**Stated task 1:** In the game review, what is the name of the currency earned in future London?
**Stated task 2:** Retype, without any changes, the passage of the game review from "Your two important" to "you already have.".

**Quoted passage:**
============================================================
Guardians are like the spiritual cousin of Blademasters and come with a skill set that emphasizes their holy leanings. Rounding off the pack is the Summoner, who has learned to control and call upon demons to do his bidding, whether it's straightforward destruction or helpful distraction.

Each class offers a distinct variety of gameplay styles from frantic melee to more strategic support positions that work well from a distance, or as part of a larger party of adventurers. The entirely different skill trees of each class allow for a great degree of customizability and experimentation between each level-up. Although each class is sufficiently different to guarantee high replayability value, each time you begin anew, you will have to forge through the same linear campaign story line and similar quests to be able to level up.

Gameplay is basically divided between stations and dungeon areas. London's tube stations are the last refuge of mankind and act as hubs where you automatically restore your health, sell off your newly acquired mountains of loot, store gear, get new quests from NPCs, travel instantly between visited stations, modify your weapons and armor and finally form parties with other online players for added slaughter potential. This last activity is as simple as approaching another player character and passing a private message to him or her or using the auto-invite option. Party members will appear alongside you when you enter a dungeon, and loot is dropped individually for each character in the party.

Chatting with NPCs in tube stations will give you many opportunities for side-quests, some of which are comically imaginative, such as rescuing a little boy's prosthetic limb from a massive fleshy demon in return for a wooden peg leg that doubles as a basic melee weapon. Other quests merely require you to travel to a certain area and slay a certain number of a particular monster, and you'll find yourself doing this a lot in order to earn the currency of future London: paladium.

Your two important stats in battle are your health and will, which is a mana equivalent pool of points used for executing special skill-based attacks and enhancements. Much like Diablo, you run around clearing out dungeons systematically through mouse button abuse, and occasionally running into rare, large and formidable foes who will require extra abuse and will drop more loot than your inventory could possibly hold. It's especially fun to inspect the level of detail in game items, from statistics to apt descriptive quotations. Long before it all becomes too overwhelming, a well-designed inventory system helps you organize and keep track of what goes where and how it compares to what you already have.
============================================================
**Recorded data:**
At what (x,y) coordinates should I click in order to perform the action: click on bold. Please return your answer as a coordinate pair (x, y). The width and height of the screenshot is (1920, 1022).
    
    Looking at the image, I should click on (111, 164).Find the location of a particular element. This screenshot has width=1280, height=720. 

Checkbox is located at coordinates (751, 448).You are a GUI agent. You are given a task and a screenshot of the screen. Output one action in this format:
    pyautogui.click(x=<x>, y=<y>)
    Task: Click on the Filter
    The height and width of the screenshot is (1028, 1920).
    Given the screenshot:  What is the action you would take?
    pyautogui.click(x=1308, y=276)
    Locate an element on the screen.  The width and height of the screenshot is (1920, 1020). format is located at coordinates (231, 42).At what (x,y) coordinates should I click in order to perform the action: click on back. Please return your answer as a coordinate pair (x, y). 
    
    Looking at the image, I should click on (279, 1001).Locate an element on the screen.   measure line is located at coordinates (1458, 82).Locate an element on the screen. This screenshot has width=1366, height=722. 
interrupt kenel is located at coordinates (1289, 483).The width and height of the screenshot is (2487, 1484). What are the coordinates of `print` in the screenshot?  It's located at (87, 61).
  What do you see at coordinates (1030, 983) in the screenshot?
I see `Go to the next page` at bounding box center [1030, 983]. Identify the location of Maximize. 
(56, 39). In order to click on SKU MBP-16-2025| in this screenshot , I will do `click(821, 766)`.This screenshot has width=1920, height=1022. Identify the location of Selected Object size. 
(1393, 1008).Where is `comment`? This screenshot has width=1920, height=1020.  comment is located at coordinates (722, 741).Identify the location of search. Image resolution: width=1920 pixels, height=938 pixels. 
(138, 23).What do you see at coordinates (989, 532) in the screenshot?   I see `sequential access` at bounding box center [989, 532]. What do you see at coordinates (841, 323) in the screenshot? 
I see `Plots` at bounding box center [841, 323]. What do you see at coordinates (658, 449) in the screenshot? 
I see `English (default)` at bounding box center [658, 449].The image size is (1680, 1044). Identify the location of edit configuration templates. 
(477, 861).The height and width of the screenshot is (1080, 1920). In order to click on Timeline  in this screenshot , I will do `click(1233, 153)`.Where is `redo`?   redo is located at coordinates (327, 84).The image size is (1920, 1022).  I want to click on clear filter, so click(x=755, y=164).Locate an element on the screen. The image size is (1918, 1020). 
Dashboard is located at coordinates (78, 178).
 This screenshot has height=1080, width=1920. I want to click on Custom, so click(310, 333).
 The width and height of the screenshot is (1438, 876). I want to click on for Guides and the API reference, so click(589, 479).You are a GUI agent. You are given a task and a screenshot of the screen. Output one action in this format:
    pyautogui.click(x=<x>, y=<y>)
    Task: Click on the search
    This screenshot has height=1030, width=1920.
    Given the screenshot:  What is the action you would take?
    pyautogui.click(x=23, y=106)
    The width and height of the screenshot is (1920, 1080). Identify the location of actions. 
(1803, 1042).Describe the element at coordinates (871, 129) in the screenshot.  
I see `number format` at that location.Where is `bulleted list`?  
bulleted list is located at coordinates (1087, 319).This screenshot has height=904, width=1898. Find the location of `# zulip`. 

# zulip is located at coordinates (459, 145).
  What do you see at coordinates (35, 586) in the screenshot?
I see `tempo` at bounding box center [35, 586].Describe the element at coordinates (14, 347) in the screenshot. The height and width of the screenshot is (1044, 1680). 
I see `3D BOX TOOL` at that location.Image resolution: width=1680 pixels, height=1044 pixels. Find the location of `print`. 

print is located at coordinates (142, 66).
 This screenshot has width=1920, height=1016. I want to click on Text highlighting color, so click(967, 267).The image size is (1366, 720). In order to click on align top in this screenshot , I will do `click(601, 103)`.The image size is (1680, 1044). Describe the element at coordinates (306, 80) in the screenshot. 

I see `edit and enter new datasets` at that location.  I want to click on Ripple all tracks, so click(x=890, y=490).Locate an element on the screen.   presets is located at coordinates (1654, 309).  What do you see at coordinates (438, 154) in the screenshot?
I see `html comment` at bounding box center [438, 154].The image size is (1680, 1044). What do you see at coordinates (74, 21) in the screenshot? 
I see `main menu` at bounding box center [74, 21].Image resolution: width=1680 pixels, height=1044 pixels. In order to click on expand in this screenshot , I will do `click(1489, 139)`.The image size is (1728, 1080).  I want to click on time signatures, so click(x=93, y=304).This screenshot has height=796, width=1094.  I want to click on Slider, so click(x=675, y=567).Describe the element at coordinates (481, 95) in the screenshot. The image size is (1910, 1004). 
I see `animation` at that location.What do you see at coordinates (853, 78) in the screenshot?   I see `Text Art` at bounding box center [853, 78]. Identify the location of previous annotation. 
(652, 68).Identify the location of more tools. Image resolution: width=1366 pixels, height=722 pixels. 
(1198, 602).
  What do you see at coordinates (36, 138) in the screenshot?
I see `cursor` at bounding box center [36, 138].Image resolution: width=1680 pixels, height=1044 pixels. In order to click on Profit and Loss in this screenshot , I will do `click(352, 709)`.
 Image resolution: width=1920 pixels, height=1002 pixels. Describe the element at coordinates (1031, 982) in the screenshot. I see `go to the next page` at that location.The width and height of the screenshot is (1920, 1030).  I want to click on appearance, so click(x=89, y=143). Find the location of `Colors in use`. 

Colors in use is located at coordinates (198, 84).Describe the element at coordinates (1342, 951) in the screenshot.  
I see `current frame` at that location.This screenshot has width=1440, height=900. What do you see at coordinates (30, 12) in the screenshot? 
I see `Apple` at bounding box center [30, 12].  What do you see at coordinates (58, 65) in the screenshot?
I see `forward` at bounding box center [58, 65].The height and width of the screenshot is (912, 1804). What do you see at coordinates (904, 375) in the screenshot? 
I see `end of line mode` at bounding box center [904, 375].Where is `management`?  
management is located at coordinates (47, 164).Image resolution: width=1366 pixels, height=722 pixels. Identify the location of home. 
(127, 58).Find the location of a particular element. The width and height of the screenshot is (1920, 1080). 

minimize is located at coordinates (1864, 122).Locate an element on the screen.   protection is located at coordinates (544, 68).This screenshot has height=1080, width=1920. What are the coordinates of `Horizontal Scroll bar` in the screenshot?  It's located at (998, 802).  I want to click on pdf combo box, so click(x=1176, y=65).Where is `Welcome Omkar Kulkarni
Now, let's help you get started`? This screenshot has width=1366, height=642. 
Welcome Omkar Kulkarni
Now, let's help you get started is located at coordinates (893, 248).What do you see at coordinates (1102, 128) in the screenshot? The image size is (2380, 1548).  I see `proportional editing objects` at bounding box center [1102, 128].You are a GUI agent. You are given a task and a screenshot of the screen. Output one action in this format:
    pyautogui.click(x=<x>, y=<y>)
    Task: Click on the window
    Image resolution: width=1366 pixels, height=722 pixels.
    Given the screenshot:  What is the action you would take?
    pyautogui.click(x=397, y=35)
============================================================
**Task response 1:** Paladium.

**Task response 2:**
Your two important stats in battle are your health and will, which is a mana equivalent pool of points used for executing special skill-based attacks and enhancements. Much like Diablo, you run around clearing out dungeons systematically through mouse button abuse, and occasionally running into rare, large and formidable foes who will require extra abuse and will drop more loot than your inventory could possibly hold. It's especially fun to inspect the level of detail in game items, from statistics to apt descriptive quotations. Long before it all becomes too overwhelming, a well-designed inventory system helps you organize and keep track of what goes where and how it compares to what you already have.